Exercise objective: Your answer must be a single number: how many lines in the records include the word "will".
Available data START
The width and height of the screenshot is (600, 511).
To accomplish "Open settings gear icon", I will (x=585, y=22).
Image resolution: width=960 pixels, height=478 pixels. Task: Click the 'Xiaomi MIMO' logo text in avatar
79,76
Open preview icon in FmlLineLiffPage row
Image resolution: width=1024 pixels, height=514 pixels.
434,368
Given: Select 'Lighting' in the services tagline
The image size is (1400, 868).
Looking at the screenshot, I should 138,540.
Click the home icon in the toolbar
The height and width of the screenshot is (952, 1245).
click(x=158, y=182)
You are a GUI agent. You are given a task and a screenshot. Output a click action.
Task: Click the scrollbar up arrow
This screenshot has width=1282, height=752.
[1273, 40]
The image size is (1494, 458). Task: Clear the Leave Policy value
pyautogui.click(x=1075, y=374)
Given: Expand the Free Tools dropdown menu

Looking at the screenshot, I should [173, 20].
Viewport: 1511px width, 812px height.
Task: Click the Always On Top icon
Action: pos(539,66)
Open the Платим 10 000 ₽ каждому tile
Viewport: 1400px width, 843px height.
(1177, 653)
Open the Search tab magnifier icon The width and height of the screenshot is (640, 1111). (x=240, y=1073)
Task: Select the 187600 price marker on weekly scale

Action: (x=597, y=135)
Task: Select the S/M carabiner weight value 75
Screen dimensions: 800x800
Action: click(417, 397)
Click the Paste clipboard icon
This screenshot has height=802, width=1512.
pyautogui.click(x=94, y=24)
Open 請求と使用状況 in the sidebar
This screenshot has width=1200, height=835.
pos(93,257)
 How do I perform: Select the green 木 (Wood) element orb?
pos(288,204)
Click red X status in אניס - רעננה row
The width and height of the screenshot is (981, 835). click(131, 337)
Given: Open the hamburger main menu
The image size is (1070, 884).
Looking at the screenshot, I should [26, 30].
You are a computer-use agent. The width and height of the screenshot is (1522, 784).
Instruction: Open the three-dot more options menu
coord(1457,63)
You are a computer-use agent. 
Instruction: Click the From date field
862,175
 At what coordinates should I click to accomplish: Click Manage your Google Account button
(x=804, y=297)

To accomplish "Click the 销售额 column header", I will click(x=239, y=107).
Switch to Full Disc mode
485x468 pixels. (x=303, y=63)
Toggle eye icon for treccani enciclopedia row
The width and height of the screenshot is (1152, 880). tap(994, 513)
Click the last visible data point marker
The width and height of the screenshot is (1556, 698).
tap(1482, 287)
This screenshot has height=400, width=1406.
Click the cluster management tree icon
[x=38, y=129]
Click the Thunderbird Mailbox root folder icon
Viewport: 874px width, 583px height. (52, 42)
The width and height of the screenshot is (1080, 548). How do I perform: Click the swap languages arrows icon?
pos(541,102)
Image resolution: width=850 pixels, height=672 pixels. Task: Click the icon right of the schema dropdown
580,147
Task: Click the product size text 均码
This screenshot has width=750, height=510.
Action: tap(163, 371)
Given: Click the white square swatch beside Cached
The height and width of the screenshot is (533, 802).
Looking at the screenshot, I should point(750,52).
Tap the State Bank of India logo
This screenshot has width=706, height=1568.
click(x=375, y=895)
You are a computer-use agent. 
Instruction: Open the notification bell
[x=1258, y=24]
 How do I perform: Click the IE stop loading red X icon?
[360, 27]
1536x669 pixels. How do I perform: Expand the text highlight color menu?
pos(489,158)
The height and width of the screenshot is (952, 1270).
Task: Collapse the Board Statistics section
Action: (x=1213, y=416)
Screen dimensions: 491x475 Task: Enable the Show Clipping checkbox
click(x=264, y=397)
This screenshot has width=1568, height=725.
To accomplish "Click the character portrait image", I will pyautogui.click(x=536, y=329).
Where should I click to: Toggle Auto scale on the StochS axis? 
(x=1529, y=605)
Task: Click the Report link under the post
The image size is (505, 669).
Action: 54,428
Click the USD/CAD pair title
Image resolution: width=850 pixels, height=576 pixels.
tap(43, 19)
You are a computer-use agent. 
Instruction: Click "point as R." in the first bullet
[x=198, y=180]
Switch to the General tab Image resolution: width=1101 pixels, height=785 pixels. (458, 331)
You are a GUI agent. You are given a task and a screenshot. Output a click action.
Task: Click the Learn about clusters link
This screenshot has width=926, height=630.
Available data END
Exercise response: 3